Mar 9th, 2002, 09:08 AM
Posts: n/a
Bob and I disagree about this route. Hwy 2 is a boring and not very scenic drive. I prefer travelling from Waterton to Hwy 2 and then turning west towards the Crowsnest pass and taking Hwy 22 through Longview. Hwy 22 takes you directly to Hwy 22X right outside of Calgary. From 22X you can drive straight to Deerfoot and from Deerfoot take the McKnight exit. Deerfoot is extremely well marked but very fast traffic and heavy traffic.

In fact, I hate driving Deerfoot but if you take McLeod to Memorial and then exit onto Deerfoot, it may be even harder. Memorial and Deerfoot have the most accidents of any intersection in Calgary.

It is a longer drive using 22 to 22X but so much more scenic as you travel along the Porcupine Hills on one side and the foothills of the Rockies on the other. Not to far out of your way, you may want to visit the Frank Slide. It is only about 10 or 15 kms. past the exit to 22 and well worth your time.
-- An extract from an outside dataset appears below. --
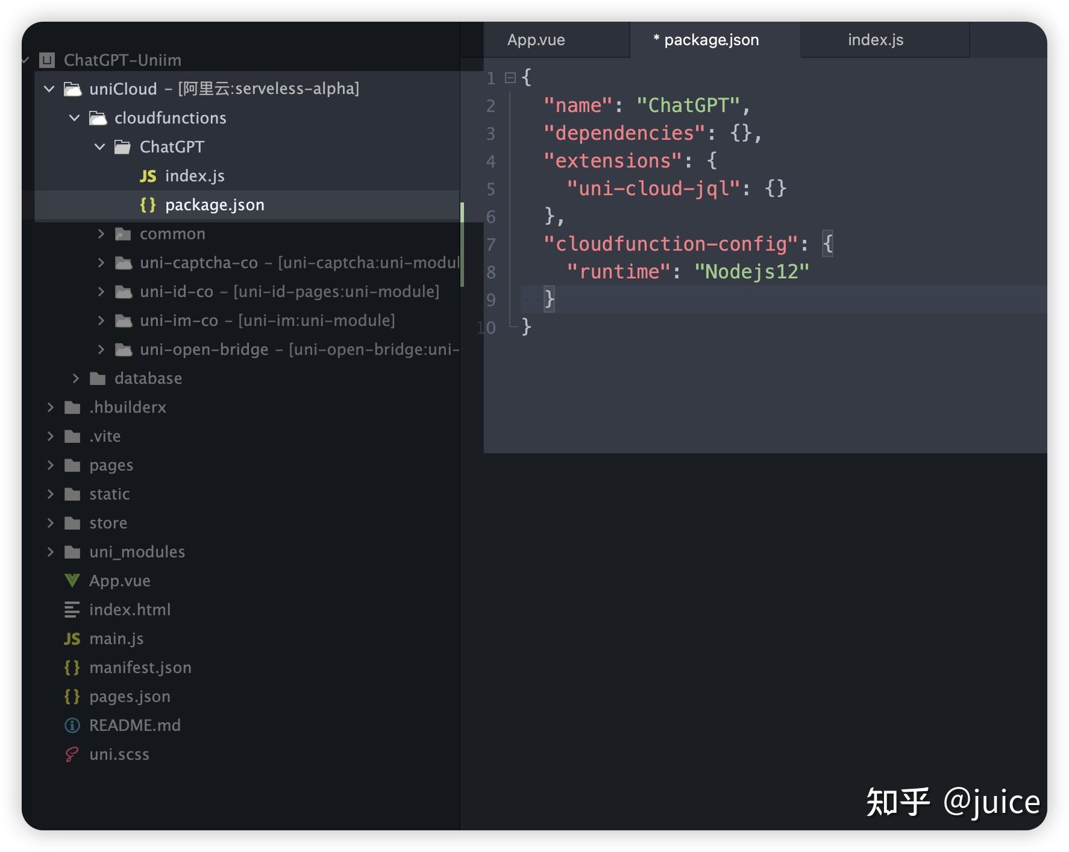
Task: Click the info icon next to README.md
Action: [x=72, y=725]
On the other hand, if you chose the direct route via Hwy 2, you can visit the world renowned "Head Smashed In Buffalo Jump" outside of Fort Macleod.
Mar 9th, 2002, 10:44 AM
Bob Brown
Posts: n/a
Route 22 is fine, as I have described to several Canadian division posters who had time for the scenic route.
But, if someone is leaving Glacier NP in the morning to make a 2:45 PM flight out of Calgary, they hardly have time for detouring by Frank Slide.

In fact, I will be taking that route myself in July. It is a toss up between the paved route and the forest road, which is even more scenic.

Anne, when you drive from Banff to Glacier NP, you should consider taking route 40 south from its junction with the Trans Canada a few K east of Canmore to where it changes route numbers and leads into the town of Longview. There you pick up route 22 and continue south toward Pincher Creek. From Pincher Creek, you continue past Waterton Park to Glacier, crossing the border at the Port of Chief Mountain.

Route 40 leads past the entrance to Peter Lougheed Provincial Park, which is highly scenic. South of Peter Lougheed Route 40 reaches an elevation of about 7200 feet which makes it one of the highest roads in Alberta.